Se confermata, sarebbe una scelta grave e incomprensibile, che rischia di indebolire ulteriormente la capacità dei Comuni di attrarre e valorizzare personale qualificato, già oggi sottoposto a carichi di lavoro insostenibili e a vincoli di bilancio sempre più stringenti.
Proprio su questi temi, la scorsa settimana la Camera dei Deputati ha approvato, con riformulazioni tecniche e ampio consenso, una mozione a mia prima firma sul sostegno ai sindaci e agli amministratori locali.
Un’iniziativa nata da un’attività di consultazione con i rappresentanti istituzionali del territorio e dal lavoro congiunto di tutte le forze di opposizione, con l’obiettivo di rafforzare la capacità operativa degli enti territoriali e garantire la continuità dei servizi essenziali ai cittadini.
La mozione impegna il Governo a rivedere la politica dei tagli lineari agli enti locali: la legge di bilancio 2024 ha già previsto una riduzione della spesa corrente di un miliardo di euro e ulteriori accantonamenti per 1,35 miliardi nel 2025. Risorse che rappresentano strumenti indispensabili per assicurare servizi pubblici di qualità, inclusi quelli sociali, educativi, culturali e infrastrutturali.

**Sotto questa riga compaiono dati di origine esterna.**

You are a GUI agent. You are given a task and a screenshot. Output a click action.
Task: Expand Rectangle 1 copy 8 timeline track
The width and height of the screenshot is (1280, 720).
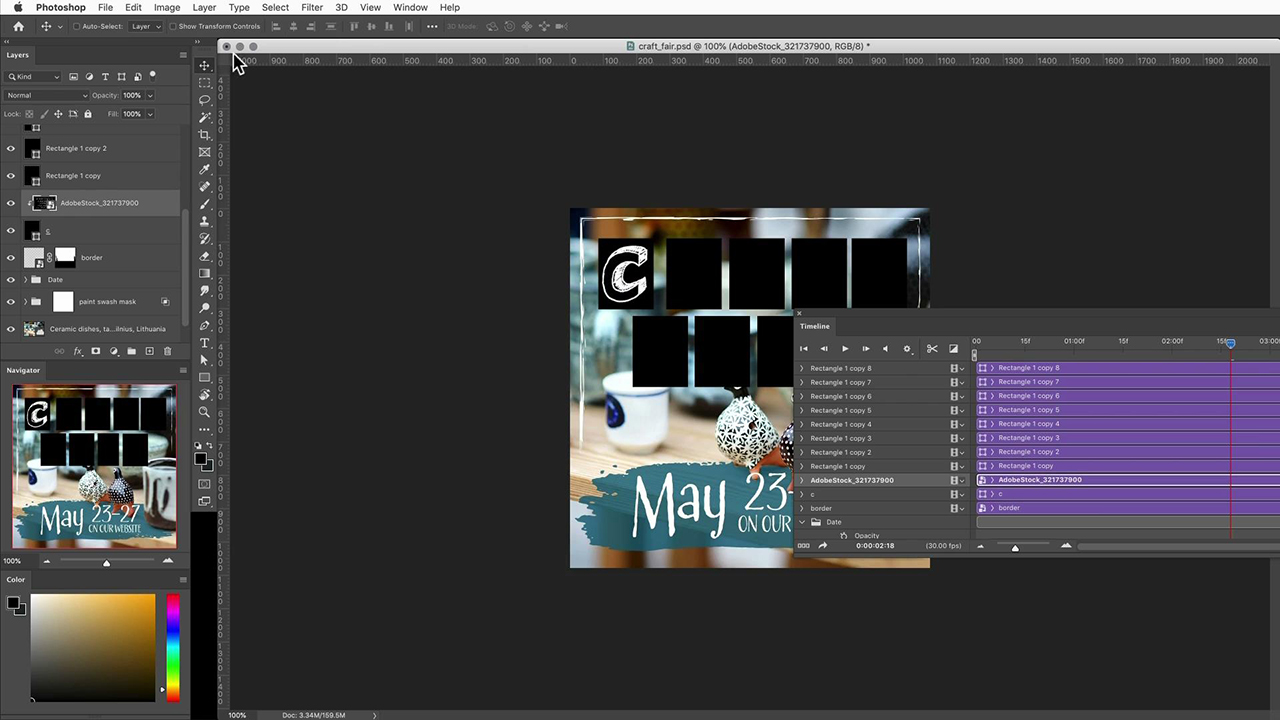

Come abbiamo sottolineato nel testo approvato, serve una programmazione finanziaria più sostenibile, coerente con i principi di autonomia sanciti dalla Costituzione, e un impegno del Governo ad assicurare risorse certe e strutturali, evitando interventi emergenziali e propagandistici.
Per questo continueremo a vigilare affinché nella prossima legge di bilancio vengano confermati gli impegni assunti nella mozione approvata e di conseguenza finalmente stanziate le risorse adeguate per i Comuni e per il personale che ogni giorno garantisce il funzionamento della macchina pubblica nei territori. Solo così potremo promuovere davvero sviluppo e coesione sociale.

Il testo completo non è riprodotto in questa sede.